* Begin Provided text *
To my fourteenth attendance of Debt-Defying Acts, the seventeenth Wharf Revue, at five o’clock tonight with Annie and Jock Buzo, Alex’s widow, and Anton, my chiropractor. Asked why I go so often by people who think me barking mad, I explain how it’s only thus that I might make others go with me, who might otherwise think this vast exuberant soul-altering experience an optional, not an essential one, to show them how far high happiness on earth can go without chemicals or fundamentalist unhingement, how good it can seem for a while to be alive.
And the result is always the same. They have a superb time. They thank me profusely. They buy me food. Faded, abeyant friendships rekindle. They realise I am a good person, and a kind of moral guide, at least when it comes to entertainment, they should henceforth heed.
Al Clark, who produced Chopper, Priscilla and Nineteen Eighty-four, came on Wednesday night and said how youthful it made him feel, as did Monte Python at first sight, how thoroughly engaged and besieged in his intellect every four or five seconds, and how educated he became in those ninety minutes in the folkways of his adopted country, and in that wild collusive rush of heart and brain, that open door to knowledge it provided.
I thought about this a bit on the drive home to Palm Beach through washing rain and beating windscreen-wipers; and I realised there was something else as well. It was an enlargement of Australia and its politics by the level of exhilarating art and music and dance which Biggins, Forsythe, Scotty and Mandy Bishop — surely the most talented foursome in one room since the Beatles were like them jointly struck by lightning –uproariously, abundantly, lavishly fling back at it.
* End Provided text *
* Begin Supplied information *
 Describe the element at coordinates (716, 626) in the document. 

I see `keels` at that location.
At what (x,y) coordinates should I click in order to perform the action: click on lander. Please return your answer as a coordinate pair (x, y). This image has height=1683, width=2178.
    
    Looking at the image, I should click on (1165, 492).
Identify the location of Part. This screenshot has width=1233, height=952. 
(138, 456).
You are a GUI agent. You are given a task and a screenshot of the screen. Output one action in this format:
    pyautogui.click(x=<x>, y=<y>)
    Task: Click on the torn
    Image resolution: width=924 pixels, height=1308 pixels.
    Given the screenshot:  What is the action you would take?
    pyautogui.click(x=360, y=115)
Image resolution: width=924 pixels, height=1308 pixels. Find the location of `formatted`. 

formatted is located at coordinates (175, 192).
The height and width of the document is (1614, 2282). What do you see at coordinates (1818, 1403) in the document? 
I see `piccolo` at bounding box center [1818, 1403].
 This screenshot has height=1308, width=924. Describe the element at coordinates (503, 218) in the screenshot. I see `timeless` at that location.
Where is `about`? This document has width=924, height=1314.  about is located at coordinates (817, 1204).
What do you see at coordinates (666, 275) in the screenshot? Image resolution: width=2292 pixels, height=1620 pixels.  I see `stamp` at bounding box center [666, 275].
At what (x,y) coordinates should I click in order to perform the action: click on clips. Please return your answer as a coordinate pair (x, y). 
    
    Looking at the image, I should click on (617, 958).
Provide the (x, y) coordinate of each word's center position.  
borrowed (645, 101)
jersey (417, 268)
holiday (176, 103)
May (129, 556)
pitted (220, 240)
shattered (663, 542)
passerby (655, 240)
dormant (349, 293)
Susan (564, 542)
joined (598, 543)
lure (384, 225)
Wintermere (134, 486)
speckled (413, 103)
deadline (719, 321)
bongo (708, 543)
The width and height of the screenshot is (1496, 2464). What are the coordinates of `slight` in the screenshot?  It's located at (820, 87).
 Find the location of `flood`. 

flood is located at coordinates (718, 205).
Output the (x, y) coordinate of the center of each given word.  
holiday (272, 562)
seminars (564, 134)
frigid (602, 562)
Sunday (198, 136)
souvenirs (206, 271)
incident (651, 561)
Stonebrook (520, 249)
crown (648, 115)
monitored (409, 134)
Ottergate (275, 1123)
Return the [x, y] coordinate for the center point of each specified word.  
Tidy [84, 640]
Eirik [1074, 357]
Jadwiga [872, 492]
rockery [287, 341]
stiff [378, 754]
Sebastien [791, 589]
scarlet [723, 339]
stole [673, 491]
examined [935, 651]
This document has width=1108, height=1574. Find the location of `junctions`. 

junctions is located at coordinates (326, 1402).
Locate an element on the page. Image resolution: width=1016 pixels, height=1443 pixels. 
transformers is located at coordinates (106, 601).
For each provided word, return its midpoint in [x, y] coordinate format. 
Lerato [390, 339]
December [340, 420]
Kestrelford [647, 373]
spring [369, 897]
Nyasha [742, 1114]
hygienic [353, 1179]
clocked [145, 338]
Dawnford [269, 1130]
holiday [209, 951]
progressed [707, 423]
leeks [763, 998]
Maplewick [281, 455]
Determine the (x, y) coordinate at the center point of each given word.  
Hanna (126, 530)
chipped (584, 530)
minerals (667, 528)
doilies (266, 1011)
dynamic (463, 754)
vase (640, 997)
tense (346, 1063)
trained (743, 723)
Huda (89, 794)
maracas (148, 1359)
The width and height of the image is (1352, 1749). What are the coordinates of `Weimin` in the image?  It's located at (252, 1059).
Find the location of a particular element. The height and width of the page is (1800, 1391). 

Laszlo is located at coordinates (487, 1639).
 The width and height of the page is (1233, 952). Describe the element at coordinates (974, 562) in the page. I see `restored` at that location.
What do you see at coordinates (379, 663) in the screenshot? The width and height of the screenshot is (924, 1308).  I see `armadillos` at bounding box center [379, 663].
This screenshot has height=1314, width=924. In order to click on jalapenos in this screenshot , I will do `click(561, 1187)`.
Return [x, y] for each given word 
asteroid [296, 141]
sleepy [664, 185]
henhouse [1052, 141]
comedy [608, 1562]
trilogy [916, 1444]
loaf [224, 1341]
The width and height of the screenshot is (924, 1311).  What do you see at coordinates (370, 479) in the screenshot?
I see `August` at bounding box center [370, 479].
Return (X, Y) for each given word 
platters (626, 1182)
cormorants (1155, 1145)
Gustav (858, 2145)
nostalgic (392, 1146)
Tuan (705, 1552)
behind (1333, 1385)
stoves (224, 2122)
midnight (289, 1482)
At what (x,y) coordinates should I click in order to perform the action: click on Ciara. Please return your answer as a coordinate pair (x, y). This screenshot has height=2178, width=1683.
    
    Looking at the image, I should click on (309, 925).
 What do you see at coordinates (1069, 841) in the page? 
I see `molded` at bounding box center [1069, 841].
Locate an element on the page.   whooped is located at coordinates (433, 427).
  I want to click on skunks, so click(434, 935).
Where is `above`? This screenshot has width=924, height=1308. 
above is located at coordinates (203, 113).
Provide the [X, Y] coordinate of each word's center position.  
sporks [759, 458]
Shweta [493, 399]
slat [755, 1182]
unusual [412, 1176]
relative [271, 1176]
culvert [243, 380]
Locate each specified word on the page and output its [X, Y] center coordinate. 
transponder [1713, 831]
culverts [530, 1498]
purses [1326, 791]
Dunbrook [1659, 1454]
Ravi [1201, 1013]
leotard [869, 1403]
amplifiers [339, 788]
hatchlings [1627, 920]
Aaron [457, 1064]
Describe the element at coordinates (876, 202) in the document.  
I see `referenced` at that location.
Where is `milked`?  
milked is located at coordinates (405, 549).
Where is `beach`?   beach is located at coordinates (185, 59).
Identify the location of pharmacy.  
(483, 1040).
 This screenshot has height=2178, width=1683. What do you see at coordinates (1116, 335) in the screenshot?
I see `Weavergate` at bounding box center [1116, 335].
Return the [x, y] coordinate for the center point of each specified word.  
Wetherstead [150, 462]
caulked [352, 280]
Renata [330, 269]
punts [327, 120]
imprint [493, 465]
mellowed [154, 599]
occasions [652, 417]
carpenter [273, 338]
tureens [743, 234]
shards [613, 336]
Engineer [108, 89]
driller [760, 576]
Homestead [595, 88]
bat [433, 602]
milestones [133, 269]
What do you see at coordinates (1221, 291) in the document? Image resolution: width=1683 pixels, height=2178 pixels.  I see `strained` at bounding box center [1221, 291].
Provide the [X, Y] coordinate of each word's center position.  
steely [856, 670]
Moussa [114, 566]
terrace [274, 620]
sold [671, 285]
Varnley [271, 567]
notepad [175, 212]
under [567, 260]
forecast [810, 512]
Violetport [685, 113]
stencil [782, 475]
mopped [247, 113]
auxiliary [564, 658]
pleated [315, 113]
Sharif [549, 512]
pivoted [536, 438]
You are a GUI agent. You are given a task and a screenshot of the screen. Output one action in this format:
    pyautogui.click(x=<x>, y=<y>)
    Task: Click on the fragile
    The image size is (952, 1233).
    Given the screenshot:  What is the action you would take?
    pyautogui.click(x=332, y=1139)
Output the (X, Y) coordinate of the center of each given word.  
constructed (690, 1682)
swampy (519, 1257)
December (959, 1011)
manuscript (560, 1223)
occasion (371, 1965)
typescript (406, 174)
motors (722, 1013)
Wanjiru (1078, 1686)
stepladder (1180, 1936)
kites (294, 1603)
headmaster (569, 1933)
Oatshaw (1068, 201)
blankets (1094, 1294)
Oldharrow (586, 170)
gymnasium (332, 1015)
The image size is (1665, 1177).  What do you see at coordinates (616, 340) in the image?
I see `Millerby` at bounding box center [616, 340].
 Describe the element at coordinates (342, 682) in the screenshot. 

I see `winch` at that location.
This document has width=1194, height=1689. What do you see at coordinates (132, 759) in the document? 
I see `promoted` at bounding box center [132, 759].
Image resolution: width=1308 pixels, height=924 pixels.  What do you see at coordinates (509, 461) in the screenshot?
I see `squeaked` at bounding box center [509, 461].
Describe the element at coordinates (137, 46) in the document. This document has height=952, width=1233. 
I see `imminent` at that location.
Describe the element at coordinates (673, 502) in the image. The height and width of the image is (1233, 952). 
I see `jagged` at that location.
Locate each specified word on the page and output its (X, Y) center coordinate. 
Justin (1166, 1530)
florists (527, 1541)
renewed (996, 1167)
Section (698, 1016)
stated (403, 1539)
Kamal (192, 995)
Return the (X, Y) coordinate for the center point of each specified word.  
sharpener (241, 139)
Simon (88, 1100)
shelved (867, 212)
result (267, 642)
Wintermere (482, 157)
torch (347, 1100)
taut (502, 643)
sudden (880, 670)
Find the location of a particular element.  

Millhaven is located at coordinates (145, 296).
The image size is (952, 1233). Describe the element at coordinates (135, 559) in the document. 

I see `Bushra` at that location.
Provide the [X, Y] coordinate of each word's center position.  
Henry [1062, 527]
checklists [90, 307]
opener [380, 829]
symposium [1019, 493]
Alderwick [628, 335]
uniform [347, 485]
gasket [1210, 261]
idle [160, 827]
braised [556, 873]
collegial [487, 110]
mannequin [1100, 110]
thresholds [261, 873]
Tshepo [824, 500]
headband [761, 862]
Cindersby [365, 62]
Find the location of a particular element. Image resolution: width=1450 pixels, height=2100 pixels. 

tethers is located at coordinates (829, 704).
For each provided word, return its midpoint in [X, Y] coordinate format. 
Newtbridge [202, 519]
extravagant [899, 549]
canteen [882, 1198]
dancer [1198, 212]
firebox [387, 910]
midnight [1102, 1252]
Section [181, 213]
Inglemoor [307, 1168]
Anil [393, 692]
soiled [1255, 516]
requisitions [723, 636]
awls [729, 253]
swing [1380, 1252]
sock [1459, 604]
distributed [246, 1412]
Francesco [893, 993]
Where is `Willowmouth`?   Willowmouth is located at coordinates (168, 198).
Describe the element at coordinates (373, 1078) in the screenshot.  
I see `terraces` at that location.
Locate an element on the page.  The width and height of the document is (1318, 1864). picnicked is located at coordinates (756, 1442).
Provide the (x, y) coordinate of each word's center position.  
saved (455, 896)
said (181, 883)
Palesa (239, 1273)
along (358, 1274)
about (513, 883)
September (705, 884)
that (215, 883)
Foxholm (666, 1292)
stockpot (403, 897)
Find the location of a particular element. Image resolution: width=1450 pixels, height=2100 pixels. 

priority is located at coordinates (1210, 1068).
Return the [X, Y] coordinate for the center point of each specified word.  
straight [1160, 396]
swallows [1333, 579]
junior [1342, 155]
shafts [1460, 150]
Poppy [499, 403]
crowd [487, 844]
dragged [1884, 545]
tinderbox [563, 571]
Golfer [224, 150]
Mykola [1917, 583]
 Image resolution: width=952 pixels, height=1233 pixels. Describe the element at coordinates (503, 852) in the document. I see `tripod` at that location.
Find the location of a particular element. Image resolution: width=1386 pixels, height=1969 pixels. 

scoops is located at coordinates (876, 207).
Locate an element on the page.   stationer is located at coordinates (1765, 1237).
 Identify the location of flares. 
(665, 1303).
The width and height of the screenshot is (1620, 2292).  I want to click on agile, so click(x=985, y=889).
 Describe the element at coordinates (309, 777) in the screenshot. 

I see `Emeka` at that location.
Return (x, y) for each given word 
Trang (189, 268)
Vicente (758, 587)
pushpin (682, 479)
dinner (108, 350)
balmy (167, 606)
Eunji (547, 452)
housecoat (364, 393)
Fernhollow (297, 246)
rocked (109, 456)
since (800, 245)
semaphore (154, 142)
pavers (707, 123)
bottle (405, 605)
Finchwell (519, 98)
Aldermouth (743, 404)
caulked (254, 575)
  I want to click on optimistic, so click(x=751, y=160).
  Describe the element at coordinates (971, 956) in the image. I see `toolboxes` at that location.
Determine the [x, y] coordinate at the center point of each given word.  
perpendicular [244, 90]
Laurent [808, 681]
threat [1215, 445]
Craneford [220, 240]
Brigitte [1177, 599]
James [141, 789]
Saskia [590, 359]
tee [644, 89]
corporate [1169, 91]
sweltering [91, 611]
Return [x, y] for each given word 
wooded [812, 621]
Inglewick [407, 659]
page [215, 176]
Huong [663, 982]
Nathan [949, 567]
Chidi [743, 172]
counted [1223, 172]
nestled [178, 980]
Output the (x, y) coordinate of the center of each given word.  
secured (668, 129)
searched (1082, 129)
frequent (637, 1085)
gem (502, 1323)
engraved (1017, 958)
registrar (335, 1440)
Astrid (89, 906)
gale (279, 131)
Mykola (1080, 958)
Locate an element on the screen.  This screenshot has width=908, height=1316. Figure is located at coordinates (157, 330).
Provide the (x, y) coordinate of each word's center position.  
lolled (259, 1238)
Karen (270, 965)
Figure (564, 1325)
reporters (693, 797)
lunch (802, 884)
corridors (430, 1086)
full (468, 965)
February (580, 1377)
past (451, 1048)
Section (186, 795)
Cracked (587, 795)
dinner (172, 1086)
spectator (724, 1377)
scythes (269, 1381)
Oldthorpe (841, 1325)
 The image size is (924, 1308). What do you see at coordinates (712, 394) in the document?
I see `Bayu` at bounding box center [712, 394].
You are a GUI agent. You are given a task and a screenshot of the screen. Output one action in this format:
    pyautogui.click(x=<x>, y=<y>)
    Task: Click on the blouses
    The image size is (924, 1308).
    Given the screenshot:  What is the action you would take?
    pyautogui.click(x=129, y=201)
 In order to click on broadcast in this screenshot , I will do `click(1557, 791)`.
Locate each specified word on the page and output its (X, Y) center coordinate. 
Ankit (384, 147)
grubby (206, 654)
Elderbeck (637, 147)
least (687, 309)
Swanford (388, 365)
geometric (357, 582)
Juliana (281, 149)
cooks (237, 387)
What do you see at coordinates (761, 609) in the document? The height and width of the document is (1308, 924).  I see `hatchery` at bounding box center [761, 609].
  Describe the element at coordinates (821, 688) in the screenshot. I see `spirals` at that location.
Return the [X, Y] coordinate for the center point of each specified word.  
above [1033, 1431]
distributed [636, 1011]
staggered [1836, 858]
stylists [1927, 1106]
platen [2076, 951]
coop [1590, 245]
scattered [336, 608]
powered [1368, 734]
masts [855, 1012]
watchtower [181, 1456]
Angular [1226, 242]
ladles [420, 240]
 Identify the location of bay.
* End Supplied information *
> **Given task 1**: In the passage about the Wharf Revue, write out the words from "Al Clark, who" to "knowledge it provided.".
> **Given task 2**: According to the passage about the Wharf Revue, to what place was the drive home made through the washing rain?
The rows are separate material and have no connection to the passage about the Wharf Revue.

> **Task solution 1**:
Al Clark, who produced Chopper, Priscilla and Nineteen Eighty-four, came on Wednesday night and said how youthful it made him feel, as did Monte Python at first sight, how thoroughly engaged and besieged in his intellect every four or five seconds, and how educated he became in those ninety minutes in the folkways of his adopted country, and in that wild collusive rush of heart and brain, that open door to knowledge it provided.

> **Task solution 2**: Palm Beach